Unfortunately, our society is flooded with quick fixes and tricks to get into relationships. Maybe they’ll be the one and you’ll live happily ever after, realistically you’ll realise 9 months in that you have little in common, they’re not actually that funny AND you fancy the bartender at your local.
And yet we continue to do it, we subject ourselves to hours of scrolling through Tinder, rummaging through hundreds of creepy messages in the hopes that one day someone will openly post about you on their Instagram. True? Probably. Sad? Definitely.
But it’s not to worry chickadees because your friendly, local Claire Cross is here to tell you how to stop seeing these people (you’re welcome.)
Don’t rely on dating apps to find the one
I know that your friends, sisters’ best pal found the father of her children and co-owner of a country house in Surrey on Tinder – but that doesn’t mean it’s going to happen to you. In fact, it could well happen – the possibility is absolutely there, unfortunately I doubt its Dan who’s bio reads “don’t swipe right if you’re just gonna friendzone.”
Stop ignoring red flags
You know the things that you tell your friends after the break up, the small instances that you brushed off at the time but now you’re finding yourself questioning why you ever continued that relationship. Yeah, those are called red flags and you should absolutely start believing in them. If your partner starts telling racist jokes or dictating what you should be doing: they’re probably not the one.
Small coincidences do not a good relationship make
So they have the same favourite film as you, they love dogs and used to be really into tennis as well. So do millions of other people in the world. Don’t get me wrong, shared interests are obviously a brilliant thing in a relationship but it’s important to figure out if they’re the only thing you’re relationship is resting on.

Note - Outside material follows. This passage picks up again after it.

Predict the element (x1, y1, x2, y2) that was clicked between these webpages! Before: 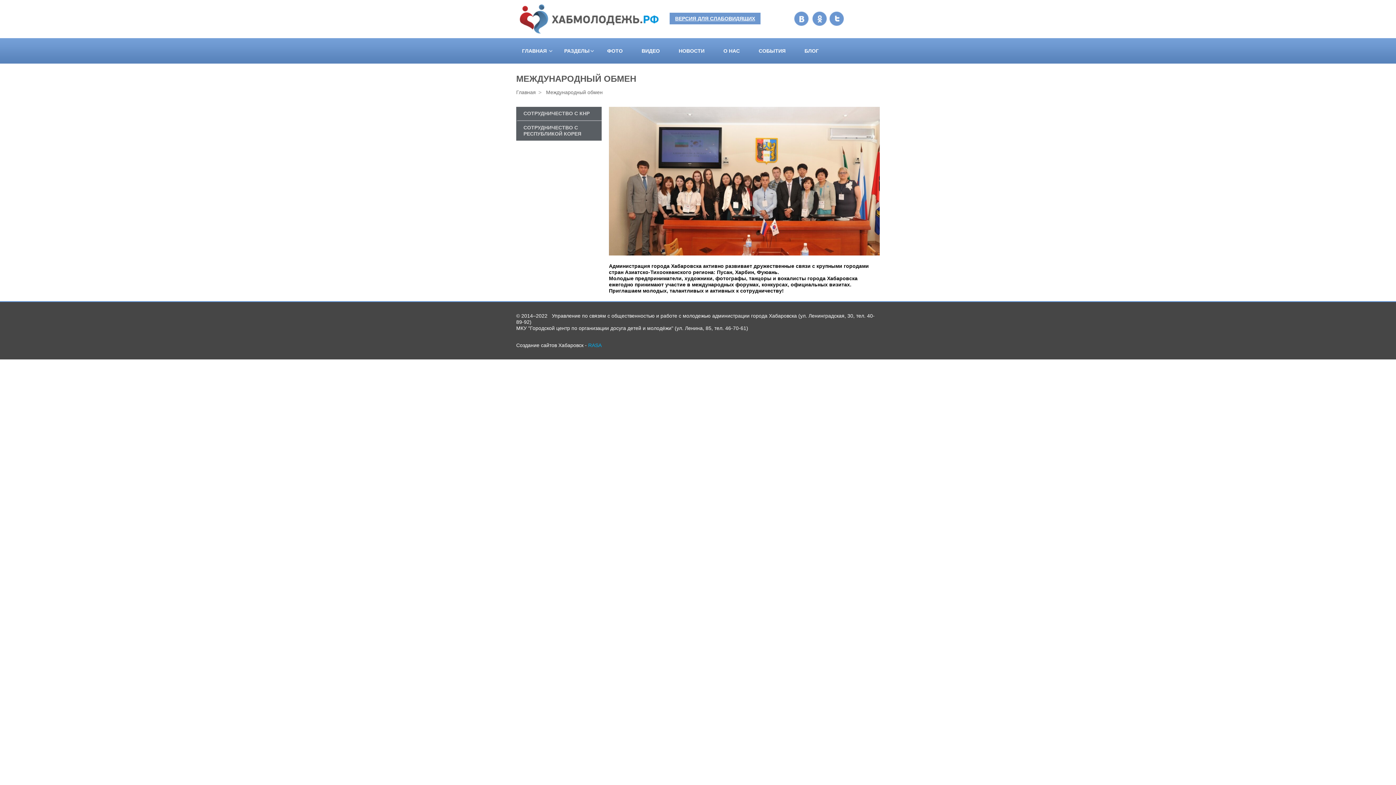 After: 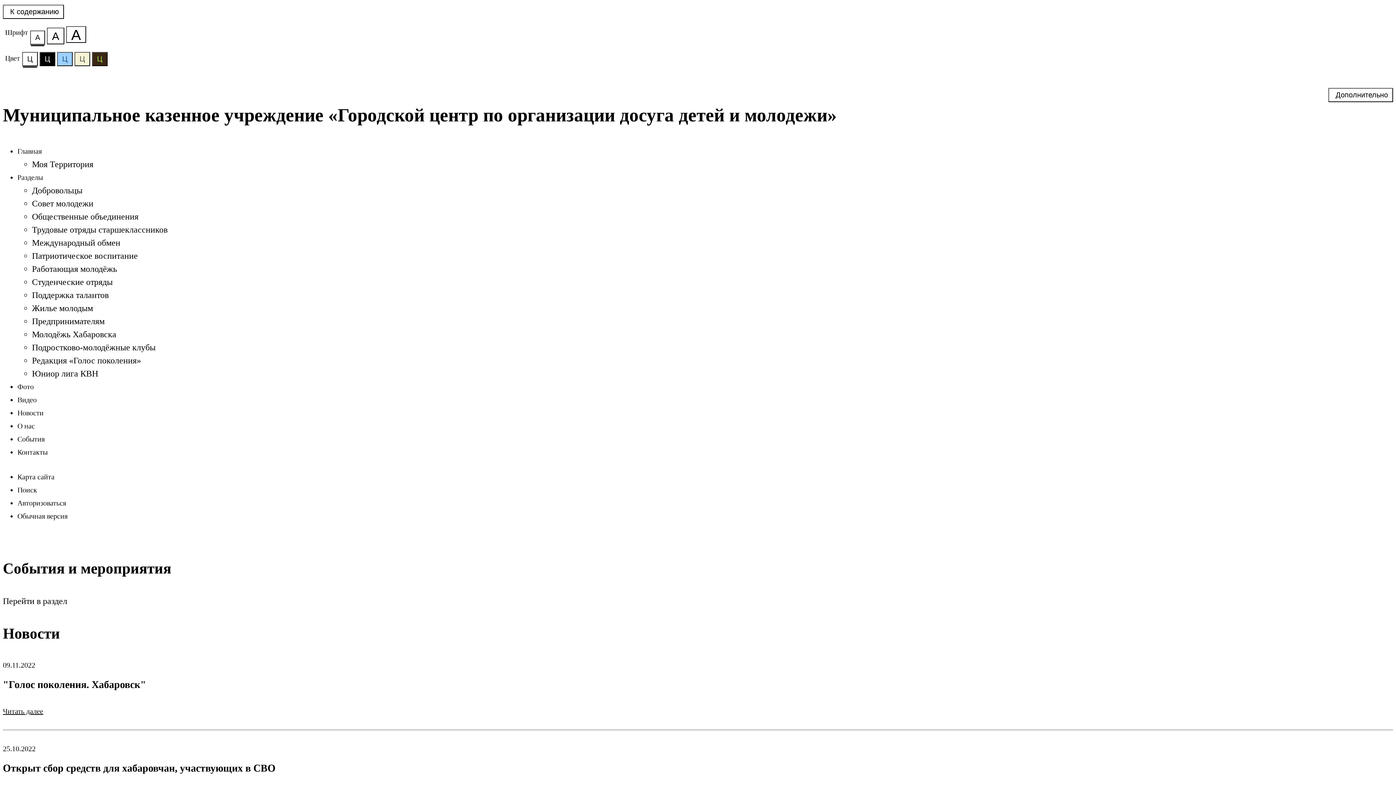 Action: bbox: (669, 12, 760, 24) label: ВЕРСИЯ ДЛЯ СЛАБОВИДЯЩИХ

Ask yourself, do you have similar lifestyles that push your relationship forward and give you a means of enjoying experiences together? Or are they one of the thousands of people that love eating pizza in bed whilst watching Peep Show?

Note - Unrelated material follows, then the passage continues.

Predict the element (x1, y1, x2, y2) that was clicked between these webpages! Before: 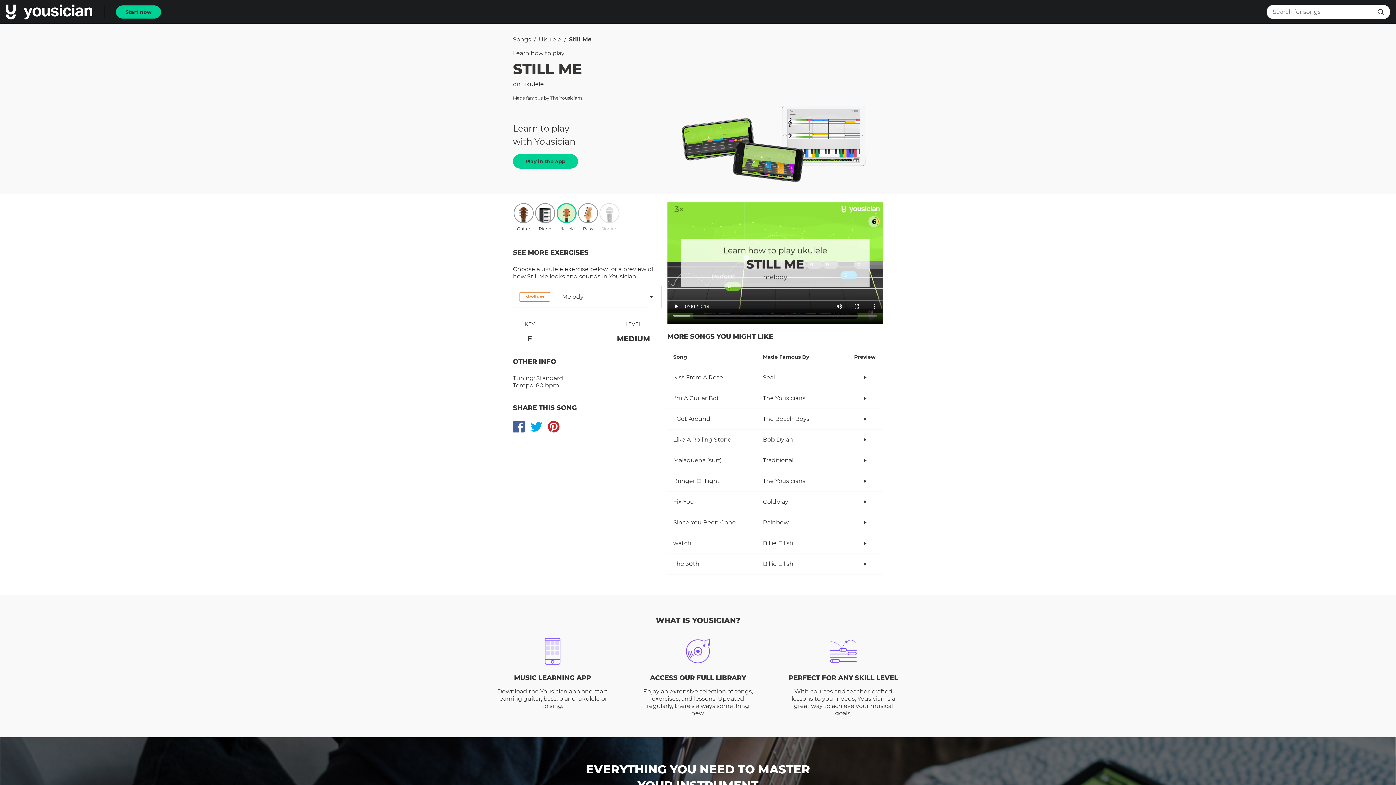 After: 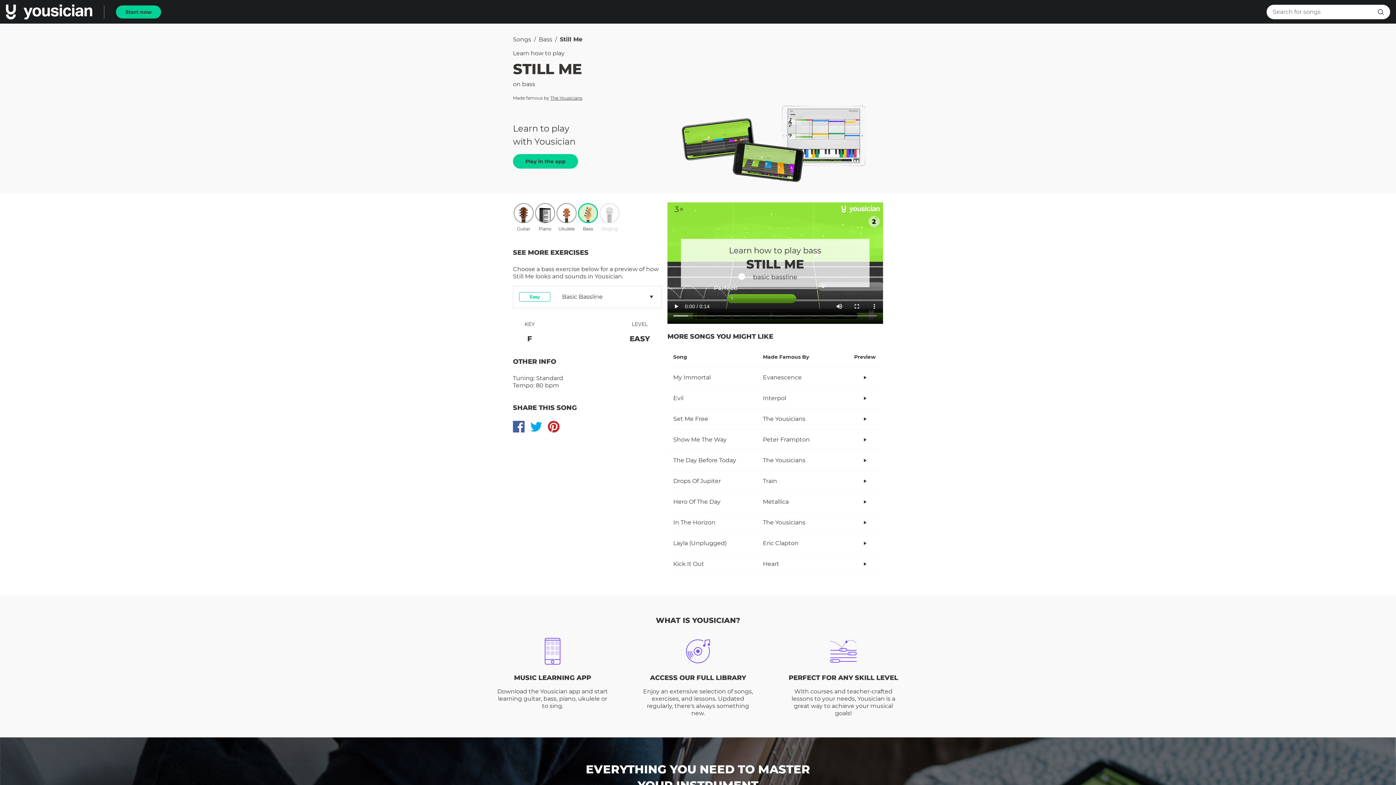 Action: bbox: (578, 203, 598, 223)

Don’t feel pressured to be in a relationship
We’ve all seen our friends and their partners being dead cute and thought ‘I’d like that.’ Obviously this is perfectly normal; this however, is not a reason to go looking for a relationship because it seems appealing. Ask yourself if the person you’re interested in is actually somebody you want to be with – or are they simply a comforting and beneficial friend to share hungover mornings with…
Location, location, location
Of course, you’ll occasionally meet someone in a club, they will have been dragged along by their friends – they want to go home and have zero interest in the pull. However, it’s more likely that you’ll meet the guy that spent pre-drinks telling his friends he’s gonna smash and dash whilst necking voddies and lemonade.
Stop trying to chase this guy, the chances of him actually dedicating any real time to you are slim – and let’s be honest, you’re probably not that into him anyway.
Question if it’s just lust
On that note, every now and then we are in need of affection and I’m sure we can all agree that sometimes that need clouds our judgment. Ask yourself, is he the one? Or was he the one at the time?
Don’t settle for less!
The next time you’re waiting by the phone for a reply, or spending hours asking your friends what his actions mean – remind yourself that you are fabulous. That although you might not have matching candle holders or anecdotes about long weekends in Greece: you are still brilliant.
No relationship status will change that, particularly one with a half-hearted 6/10 that spends his time bragging about doing body shots in Magaluf.